Evolution has a fondness for big birds. During the past 66 million years, repeated on different continents and islands all over the world, avian dinosaurs have reached prodigious sizes and even become apex predators in their ancient habitats. Ten-foot-tall elephant birds strutted across Madagascar until a thousand years ago. The sharp-beaked “terror birds” of prehistoric South America were formidable carnivores for tens of millions of years. And the nearly seven-foot-tall, nut-cracking Diatryma strutted through ancient forests of western North America in search of ripe fruit and nutritious seeds 45 million years ago. Such enormous birds almost seem like a return to the Mesozoic days of giant, feathery dinosaurs, which raises the question of whether such avians could ever reach Tyrannosaurus rex sizes.

The repeated evolution of huge birds is part of the dinosaurian legacy. Beaked birds were the only dinosaurs to have survived the asteroid-triggered mass extinction at the end of the Cretaceous. Avians like the six-foot-tall Palaeeudyptes that waddled across ancient Antarctica about 30 million years ago and Titanis, a towering carnivore that was the only terror bird to live in North America between 1.8 million and 5 million years ago, underscore that prodigious dinosaurs were not only relegated to the times of Stegosaurus and Triceratops. The conditions that allowed birds to evolve to large size over and over again have varied from case to case, however, and the process has left a lingering question. If birds possess the traits that opened the possibility of truly giant, multi-ton statures for non-avian dinosaurs, why have we not seen a bird the size of a T. rex?

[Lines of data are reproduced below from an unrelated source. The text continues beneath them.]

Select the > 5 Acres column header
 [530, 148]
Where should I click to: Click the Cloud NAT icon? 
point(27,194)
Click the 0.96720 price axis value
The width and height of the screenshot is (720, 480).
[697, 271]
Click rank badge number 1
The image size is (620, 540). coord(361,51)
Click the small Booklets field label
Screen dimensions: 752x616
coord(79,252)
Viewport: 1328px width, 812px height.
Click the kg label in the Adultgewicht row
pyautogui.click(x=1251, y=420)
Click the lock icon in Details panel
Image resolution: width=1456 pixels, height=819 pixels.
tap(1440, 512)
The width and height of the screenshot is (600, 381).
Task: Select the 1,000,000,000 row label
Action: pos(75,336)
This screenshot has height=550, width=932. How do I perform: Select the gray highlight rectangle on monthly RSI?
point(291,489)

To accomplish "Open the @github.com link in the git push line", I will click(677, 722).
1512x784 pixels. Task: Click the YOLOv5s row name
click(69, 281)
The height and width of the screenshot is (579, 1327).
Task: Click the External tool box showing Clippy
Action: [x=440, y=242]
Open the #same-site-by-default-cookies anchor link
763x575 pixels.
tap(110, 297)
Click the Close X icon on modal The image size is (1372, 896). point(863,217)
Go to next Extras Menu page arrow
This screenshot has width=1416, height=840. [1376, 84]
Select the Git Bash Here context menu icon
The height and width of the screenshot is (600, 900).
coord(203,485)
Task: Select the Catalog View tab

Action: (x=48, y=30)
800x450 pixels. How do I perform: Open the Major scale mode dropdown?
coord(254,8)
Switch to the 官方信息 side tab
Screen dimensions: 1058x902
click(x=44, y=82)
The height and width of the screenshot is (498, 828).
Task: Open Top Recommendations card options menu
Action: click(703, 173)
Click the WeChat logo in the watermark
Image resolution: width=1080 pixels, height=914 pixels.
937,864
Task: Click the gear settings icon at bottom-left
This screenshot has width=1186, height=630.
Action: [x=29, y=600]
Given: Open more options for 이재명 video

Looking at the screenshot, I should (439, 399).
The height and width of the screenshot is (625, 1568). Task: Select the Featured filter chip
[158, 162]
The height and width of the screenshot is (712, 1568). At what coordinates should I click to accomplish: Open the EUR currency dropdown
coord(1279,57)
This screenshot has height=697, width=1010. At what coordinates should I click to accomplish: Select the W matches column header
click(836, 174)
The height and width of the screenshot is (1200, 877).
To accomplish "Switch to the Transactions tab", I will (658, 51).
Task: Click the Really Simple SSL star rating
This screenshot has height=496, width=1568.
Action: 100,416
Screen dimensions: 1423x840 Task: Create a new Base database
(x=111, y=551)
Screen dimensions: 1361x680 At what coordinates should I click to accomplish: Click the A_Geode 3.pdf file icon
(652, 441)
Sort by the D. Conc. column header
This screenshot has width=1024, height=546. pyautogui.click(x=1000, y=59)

Often framed as laboratories of evolution, islands can provide some insight into the aviary of big birds our planet continues to host. In a 2023 study, ornithologist Raquel Ponti of Portugal’s University of Porto and colleagues looked at the influence of the “island rule” in birds. The hypothesis contends that on relatively isolated island environments, large species often become smaller and small species become larger. The phenomenon is often attributed to a lack of large, hungry predators like big cats or dogs, allowing island species to evolve in different ways than if ever-hungry predators were influencing island ecology. Birds can get big, in other words, in the absence of predators eating eggs, chicks and even flightless adult birds that can’t simply fly off to escape. The varied moa species of ancient New Zealand, the enormous elephant birds of Madagascar and even the recently extinct dodo of Mauritius are all examples of what can happen when birds settle in on islands.

“When a species colonizes a new environment where there are no predators or competitors, as well as new resources and food availability, the species is free to evolve toward optimal sizes and shapes,” Ponti says. One common trend she and her colleagues noticed is that island-dwelling birds not only tend to become larger than their mainland counterparts, but also evolve longer legs and rounder wings. Both traits are connected to spending more time on the ground and a shift away from migrating by flying, only possible because of the absence of predators eager to pick off birds that spend much of their time foraging, nesting and moving around on the ground.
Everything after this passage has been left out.